Task item:
All of the records need to be retyped exactly, with no line dropped.

Data for this exercise:
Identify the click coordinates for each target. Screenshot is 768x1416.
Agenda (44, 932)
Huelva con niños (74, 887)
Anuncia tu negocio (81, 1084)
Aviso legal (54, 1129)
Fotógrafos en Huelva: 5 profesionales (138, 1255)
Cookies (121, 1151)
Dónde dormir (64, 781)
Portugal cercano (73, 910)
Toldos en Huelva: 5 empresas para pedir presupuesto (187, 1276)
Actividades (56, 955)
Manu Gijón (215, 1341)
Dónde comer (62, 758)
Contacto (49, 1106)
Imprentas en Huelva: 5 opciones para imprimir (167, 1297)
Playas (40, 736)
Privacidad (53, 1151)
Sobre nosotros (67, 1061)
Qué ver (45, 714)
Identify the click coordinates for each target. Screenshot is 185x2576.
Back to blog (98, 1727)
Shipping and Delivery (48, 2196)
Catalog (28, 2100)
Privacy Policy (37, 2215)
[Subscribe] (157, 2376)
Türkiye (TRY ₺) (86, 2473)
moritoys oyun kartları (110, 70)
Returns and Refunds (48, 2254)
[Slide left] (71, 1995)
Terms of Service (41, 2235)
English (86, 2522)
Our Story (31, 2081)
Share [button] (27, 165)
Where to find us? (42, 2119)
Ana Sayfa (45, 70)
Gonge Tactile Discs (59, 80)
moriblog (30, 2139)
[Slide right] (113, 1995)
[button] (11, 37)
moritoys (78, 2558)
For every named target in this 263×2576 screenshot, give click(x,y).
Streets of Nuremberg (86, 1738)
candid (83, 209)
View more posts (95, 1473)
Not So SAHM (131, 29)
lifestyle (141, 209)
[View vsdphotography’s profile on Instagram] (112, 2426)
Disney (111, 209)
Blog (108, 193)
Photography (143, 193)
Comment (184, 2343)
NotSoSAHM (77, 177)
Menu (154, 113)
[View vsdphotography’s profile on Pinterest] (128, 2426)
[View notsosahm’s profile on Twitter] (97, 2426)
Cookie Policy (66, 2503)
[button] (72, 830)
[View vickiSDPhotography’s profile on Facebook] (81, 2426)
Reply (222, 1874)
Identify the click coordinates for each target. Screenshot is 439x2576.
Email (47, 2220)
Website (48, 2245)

Response to this exercise:
Identify the click coordinates for each target. Screenshot is 768x1416.
Agenda (44, 932)
Huelva con niños (74, 887)
Anuncia tu negocio (81, 1084)
Aviso legal (54, 1129)
Fotógrafos en Huelva: 5 profesionales (138, 1255)
Cookies (121, 1151)
Dónde dormir (64, 781)
Portugal cercano (73, 910)
Toldos en Huelva: 5 empresas para pedir presupuesto (187, 1276)
Actividades (56, 955)
Manu Gijón (215, 1341)
Dónde comer (62, 758)
Contacto (49, 1106)
Imprentas en Huelva: 5 opciones para imprimir (167, 1297)
Playas (40, 736)
Privacidad (53, 1151)
Sobre nosotros (67, 1061)
Qué ver (45, 714)
Identify the click coordinates for each target. Screenshot is 185x2576.
Back to blog (98, 1727)
Shipping and Delivery (48, 2196)
Catalog (28, 2100)
Privacy Policy (37, 2215)
[Subscribe] (157, 2376)
Türkiye (TRY ₺) (86, 2473)
moritoys oyun kartları (110, 70)
Returns and Refunds (48, 2254)
[Slide left] (71, 1995)
Terms of Service (41, 2235)
English (86, 2522)
Our Story (31, 2081)
Share [button] (27, 165)
Where to find us? (42, 2119)
Ana Sayfa (45, 70)
Gonge Tactile Discs (59, 80)
moriblog (30, 2139)
[Slide right] (113, 1995)
[button] (11, 37)
moritoys (78, 2558)
For every named target in this 263×2576 screenshot, give click(x,y).
Streets of Nuremberg (86, 1738)
candid (83, 209)
View more posts (95, 1473)
Not So SAHM (131, 29)
lifestyle (141, 209)
[View vsdphotography’s profile on Instagram] (112, 2426)
Disney (111, 209)
Blog (108, 193)
Photography (143, 193)
Comment (184, 2343)
NotSoSAHM (77, 177)
Menu (154, 113)
[View vsdphotography’s profile on Pinterest] (128, 2426)
[View notsosahm’s profile on Twitter] (97, 2426)
Cookie Policy (66, 2503)
[button] (72, 830)
[View vickiSDPhotography’s profile on Facebook] (81, 2426)
Reply (222, 1874)
Identify the click coordinates for each target. Screenshot is 439x2576.
Email (47, 2220)
Website (48, 2245)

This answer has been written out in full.